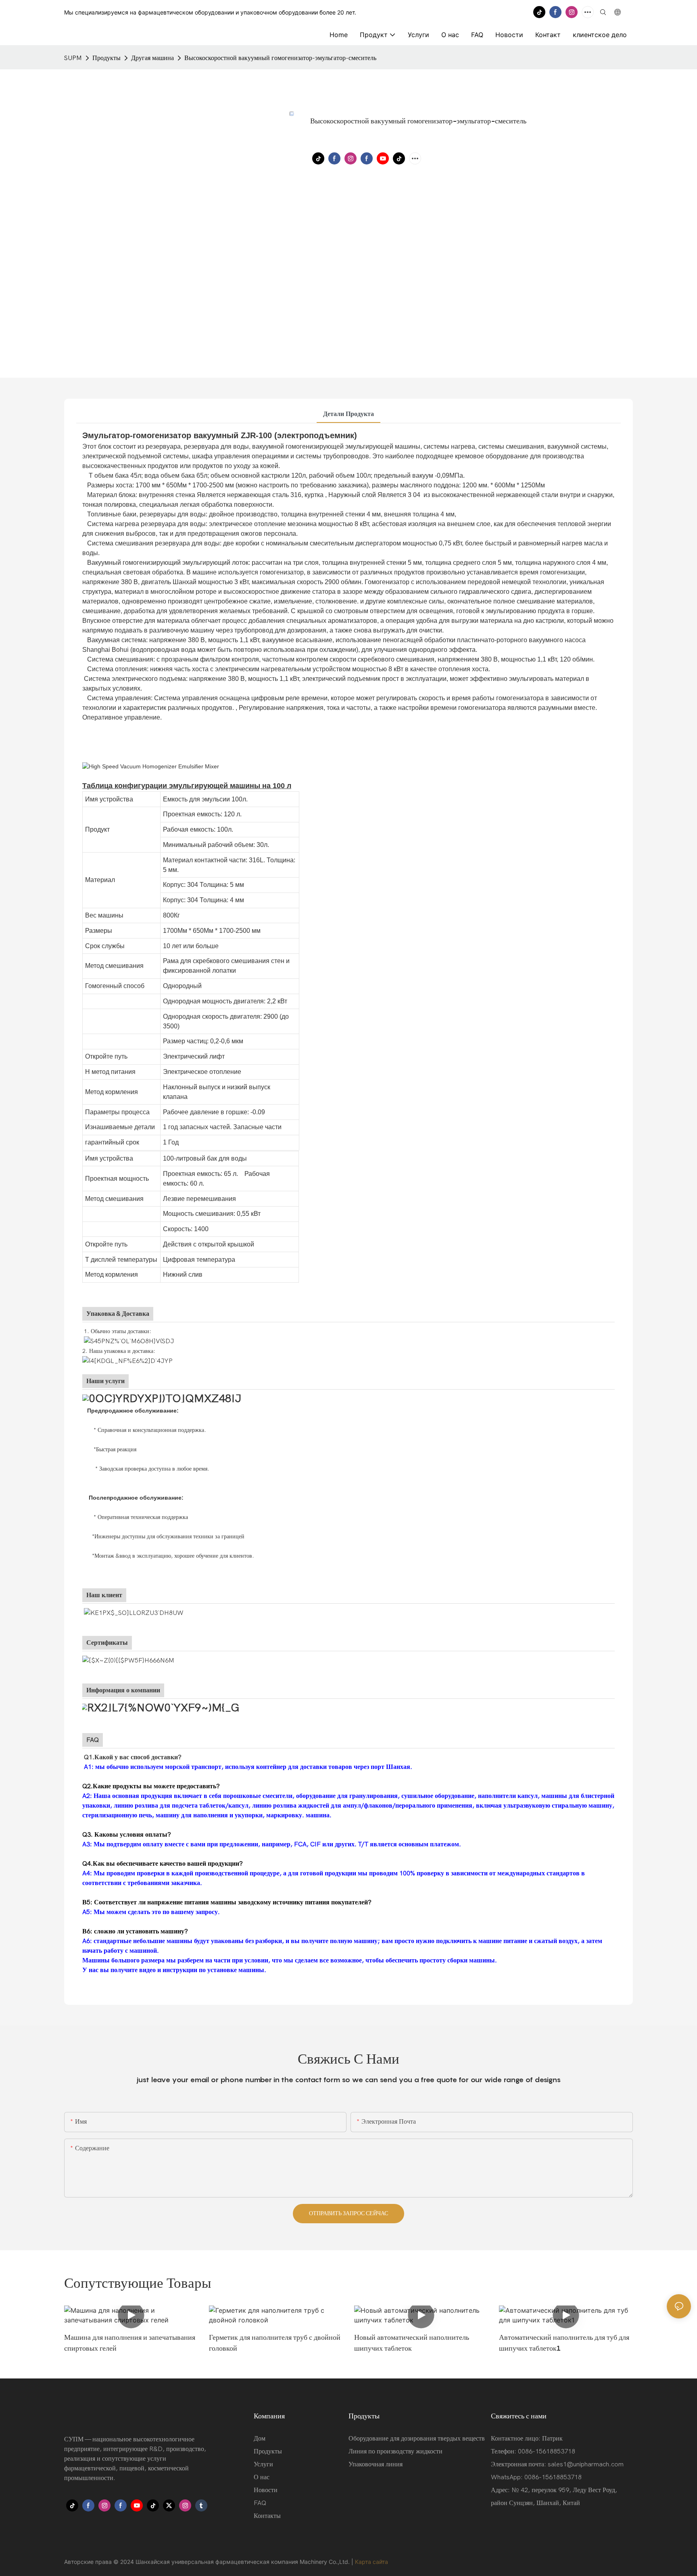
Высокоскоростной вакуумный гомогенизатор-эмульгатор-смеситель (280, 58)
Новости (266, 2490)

------------------------------------------------------------------------

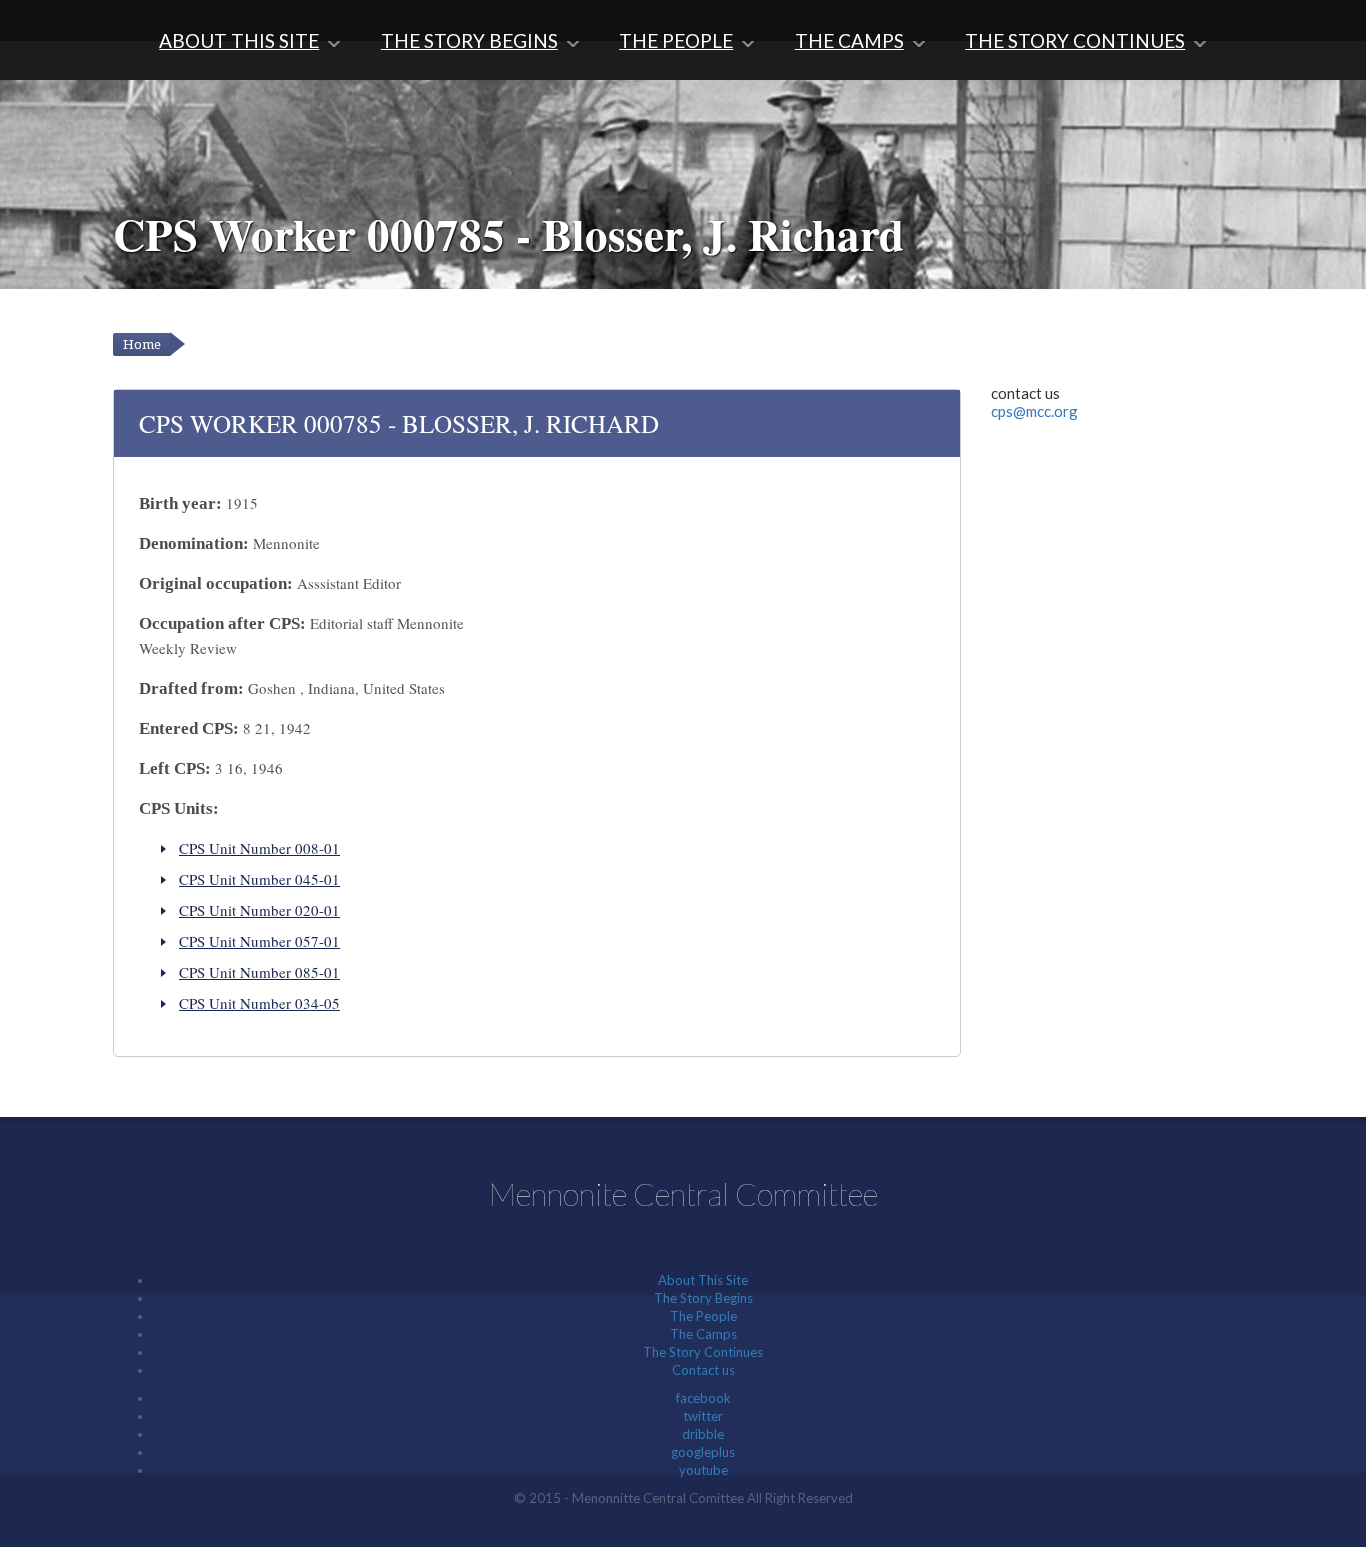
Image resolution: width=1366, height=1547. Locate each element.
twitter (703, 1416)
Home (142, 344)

------------------------------------------------------------------------

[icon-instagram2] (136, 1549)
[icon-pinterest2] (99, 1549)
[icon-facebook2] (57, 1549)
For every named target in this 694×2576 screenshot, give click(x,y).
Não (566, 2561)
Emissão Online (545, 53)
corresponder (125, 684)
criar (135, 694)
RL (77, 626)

------------------------------------------------------------------------

All lines with the word "icon" should be copied from the material above.

[icon-instagram2] (136, 1549)
[icon-pinterest2] (99, 1549)
[icon-facebook2] (57, 1549)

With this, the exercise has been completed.